The kitchen sink wasn’t draining. My regular plumber was nowhere to be seen, hence my call to a new service provider.
I searched online for a local plumber, checked a few reviews, and made my call — A logical and typical question for most of us is to ask, “What do you charge?”
A very polite young lady on the other end of the call say, “We don’t quote prices over the phone.” Somewhat annoyed at not getting a straight answer, I responded, “I’d like to have a rough idea before he gets here.”
The young lady proceeded to inform me there was no charge for the house call. She said the plumber would assess the problem when he arrived and then give me a written, fixed-price estimate.
I was impressed when I heard this. The owner of the plumbing company (and his advisors) put a great deal of thought into the process of dealing with the pricing before they knew what the problem was.
Naturally, they don’t want to overestimate a job and talk themselves out of a job over the phone. They don’t know what the problem is or how much work is needed, so quoting a price without seeing and assessing the situation could lose the job before it started.

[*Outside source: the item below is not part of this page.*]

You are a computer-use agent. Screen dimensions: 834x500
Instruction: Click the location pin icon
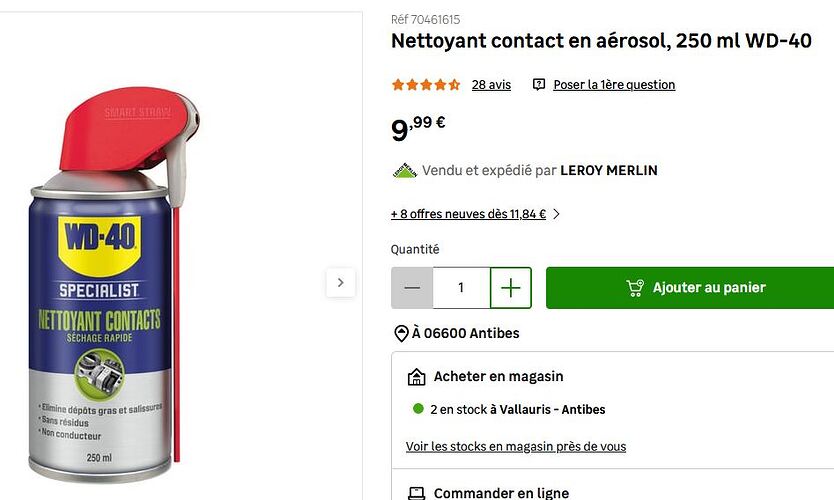[401, 334]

This approach also eliminated the need for the plumbing company to charge to come to the home and determine a course of action. (I don’t like to pay 50 bucks or more for someone to tell me I need to spend hundreds.)
The plumber and his helper arrived at our house. He introduced himself and headed to the kitchen to assess the source of the problem.
When he was finished with his assessment, he explained the problem and provided the written estimate. I signed the estimate and he proceeded to fix the problem.
Looking back, the brilliance of this approach is that the plumbing company had built into their process several major strategies. By not asking for an upfront fee, they minimized my risk. I wasn’t going to have to pay for a service call in which no service was performed.
I had an opportunity to speak with the guy who was going to do the work. I could assess his competency. Plus, I spoke with him personally. A conversation always opens the door to rapport building (my favorite step in the sales process). Through his ability to build rapport, answer my questions, and propose a reasonable solution, I felt I could trust him to do the work.
That rapport led to trust and the trust I had gained gave me the confidence to pay a little more than I hoped the repair would have been.
Bottom line. I’d call them again thankful for the rapport and the trust that was established.